First off, thanks for the suggestions on my last post, especially the idea to set up an email for myself to keep track of days. I can’t always get to a computer, but, in case all else fails, I’ll probably been able to use the credit card of whoever I am to buy the cheapest laptop I can find. I could also just try to sign up for a library card using whatever is in my new body’s wallet. Either way, it’s going to be annoying to register a new computer or a new self every single day. Anyway, I’m getting off track. I should update you all since the last time I posted.

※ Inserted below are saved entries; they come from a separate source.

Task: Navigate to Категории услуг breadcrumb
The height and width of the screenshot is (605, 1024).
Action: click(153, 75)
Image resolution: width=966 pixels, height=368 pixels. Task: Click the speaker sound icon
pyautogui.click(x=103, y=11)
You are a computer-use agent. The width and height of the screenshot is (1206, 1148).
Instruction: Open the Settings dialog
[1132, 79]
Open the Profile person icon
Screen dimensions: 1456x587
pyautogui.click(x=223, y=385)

It was about 6 when I posted last, so I had a bit of time before I would give in and go to sleep. I’d tried staying up all night in previous days, but I would wake up as a new person after falling asleep the next day. I didn’t go back to the station since I assumed that ghosting the cops burnt that bridge. Instead, I tried browsing the internet with any names I remembered. That kind of fell through since the ones that I did remember were the most generic ones. Adding “death” afterwards didn’t help much either. On top of that, I haven’t been paying much attention to each city I find myself in. I do know that I haven’t left the U.S. yet and that I’ve been circling around the West to Midwest regions. The unsuccessful search made me think that I should probably start keeping track of all that.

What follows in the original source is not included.